The weekend rolled around and I went to the Grand Army Plaza farmers market. Again,
autopilot - I know what I want. Peaches, all kinds of peaches. Zucchinis (maybe). No
flowers. Brocollini. Different colors of cauliflower. Purple peppers. Anything I
can't find at a grocery store. I went home and threw everything into a cast iron
skillet. On a daily basis, I throw in olive oil, chicken, white onion, garlic, sweet potatoes,
some green thing, some pepper thing, rosemary, and salt into my cast iron, put a lid on it,
and give it five minutes. My life is better because of it.
Yesterday, while walking to the subway I saw three girls, around six, setting up a
lemonade stand. I took one headphone off and asked when the lemonade’s coming. I did this
exact thing when I was their age. I told them I’ll be back fully knowing I wouldn't.

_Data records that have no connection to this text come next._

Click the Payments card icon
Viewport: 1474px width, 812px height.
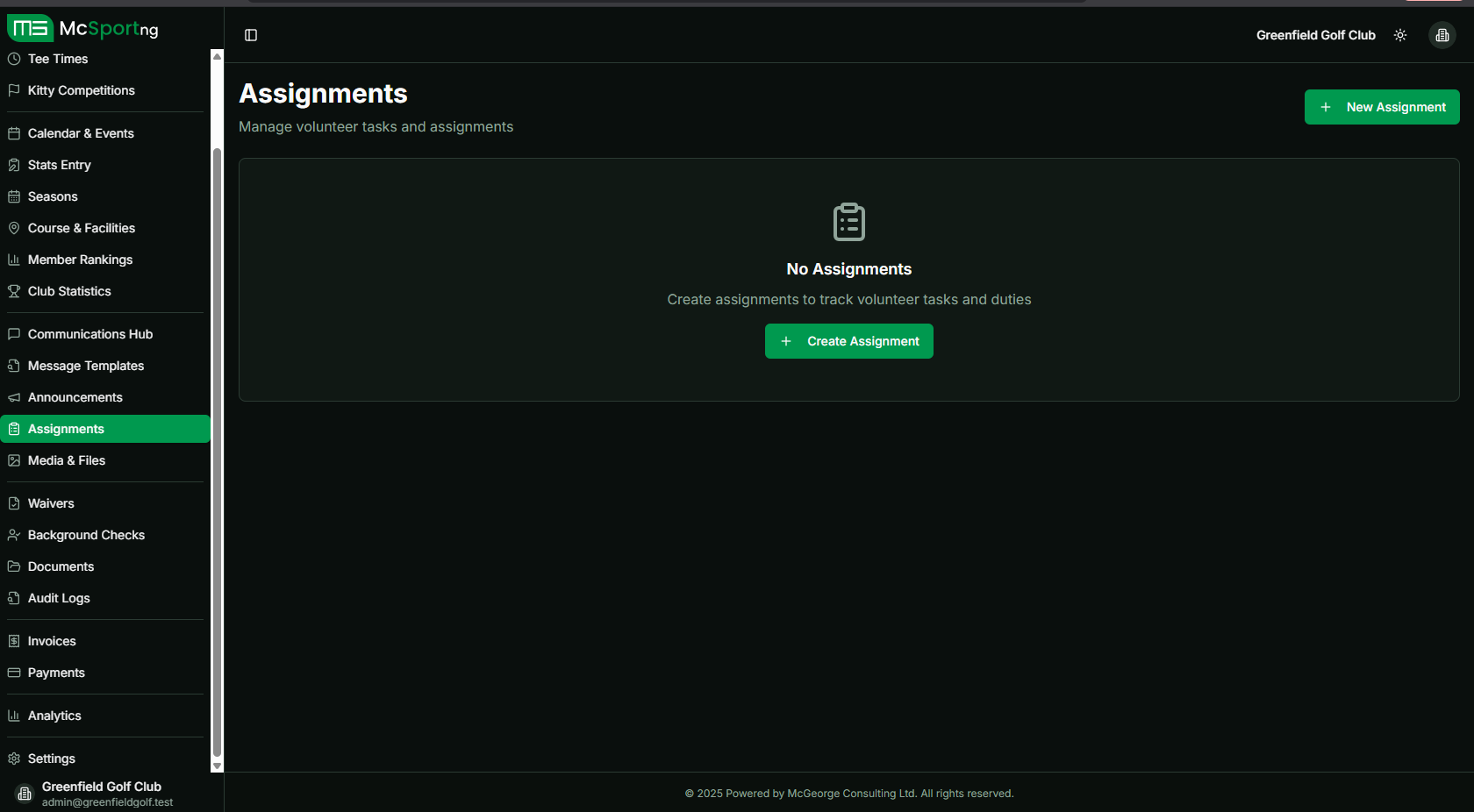[x=14, y=673]
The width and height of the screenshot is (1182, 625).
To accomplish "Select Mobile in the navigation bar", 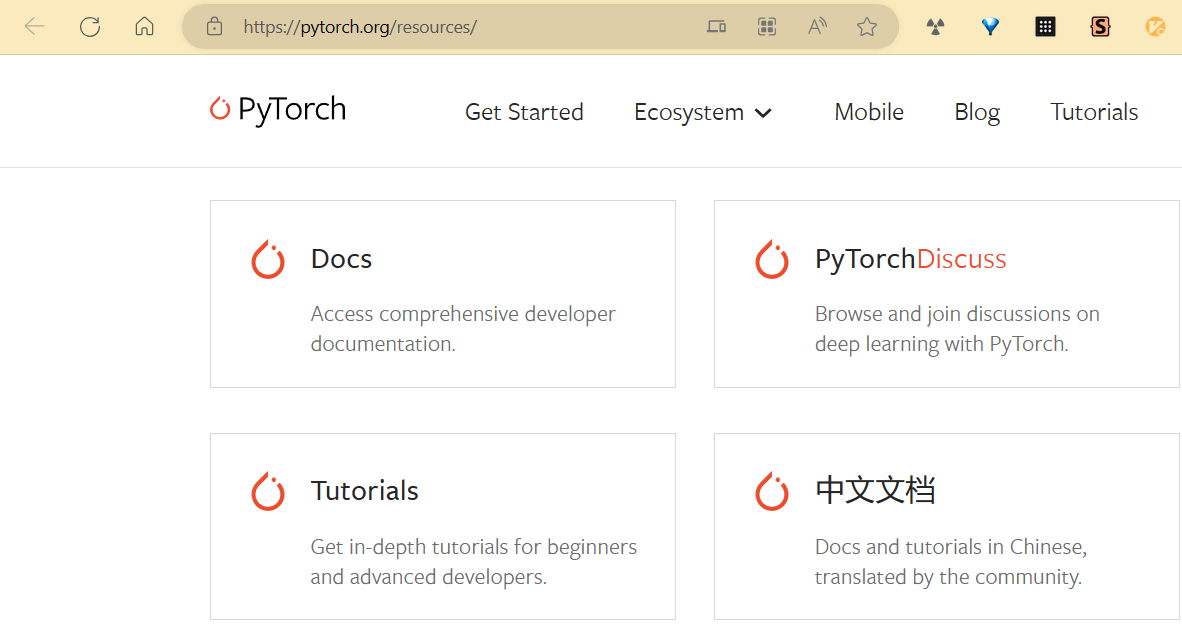I will [869, 112].
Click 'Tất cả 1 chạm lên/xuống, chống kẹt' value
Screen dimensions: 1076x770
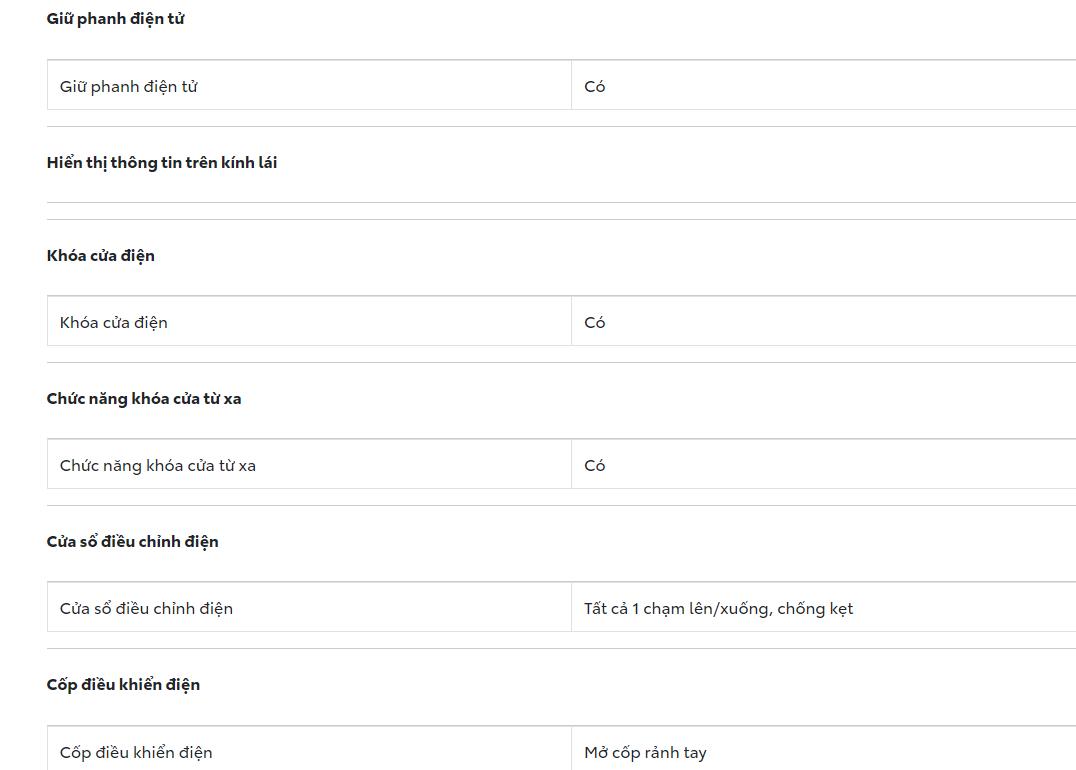(718, 609)
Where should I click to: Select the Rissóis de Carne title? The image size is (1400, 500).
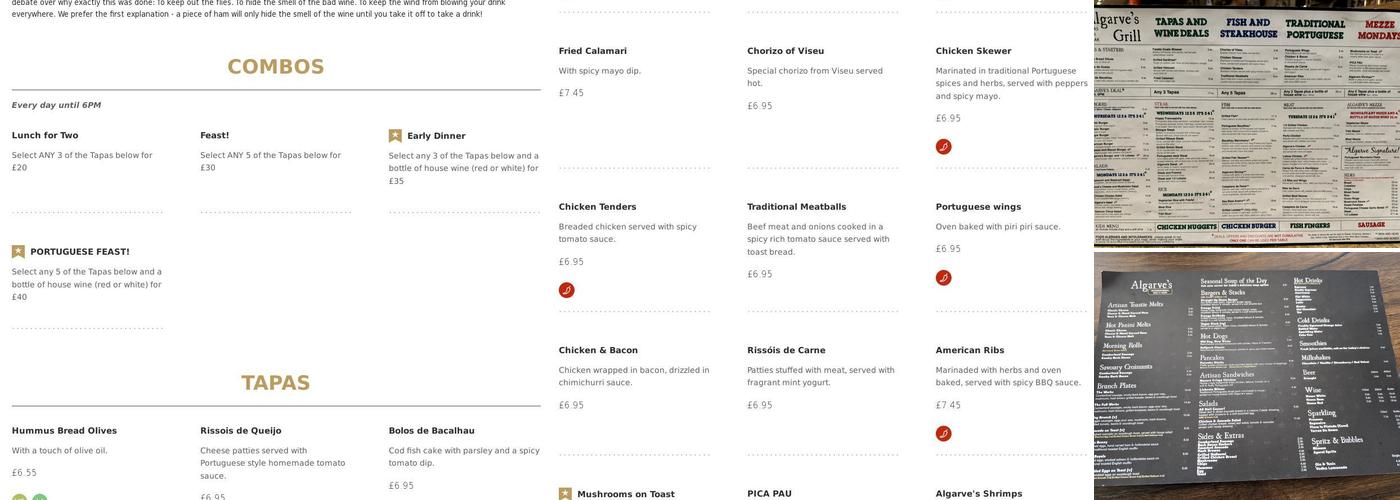point(786,351)
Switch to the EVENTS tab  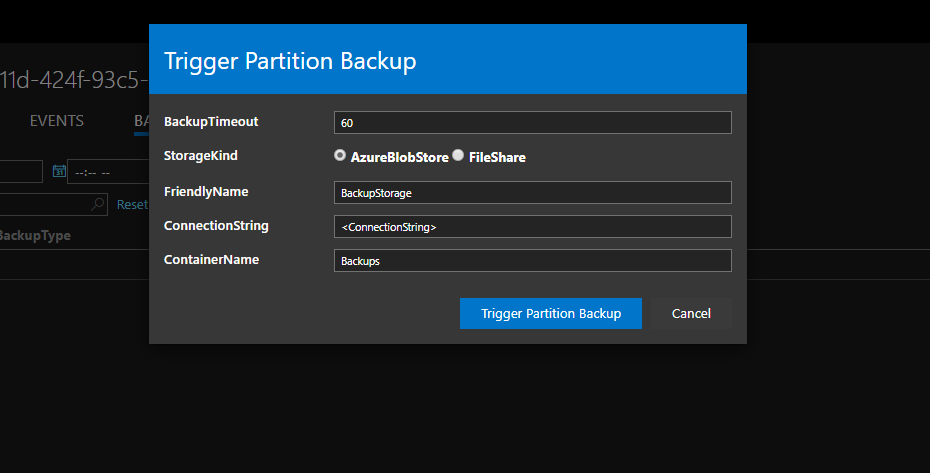click(56, 121)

I was waiting in the Upper East Side when I decided it’s time for me to hit Le Botaniste
again. I got a Moroccan stew with coconut ceviche and veggie balls. I sat outside trying to
figure out how Proust is pronounced (is it PRAAOOST or PROOST?) when a man asked me what I
ordered because he wanted to place the same order inside.
Anyways, I’ve thought about ‘The Art of Eating’ enough for me to trek out there again and
buy it. Will it be worth it? No. But if you’re thinking
about something for three consecutive weeks, there’s probably something there.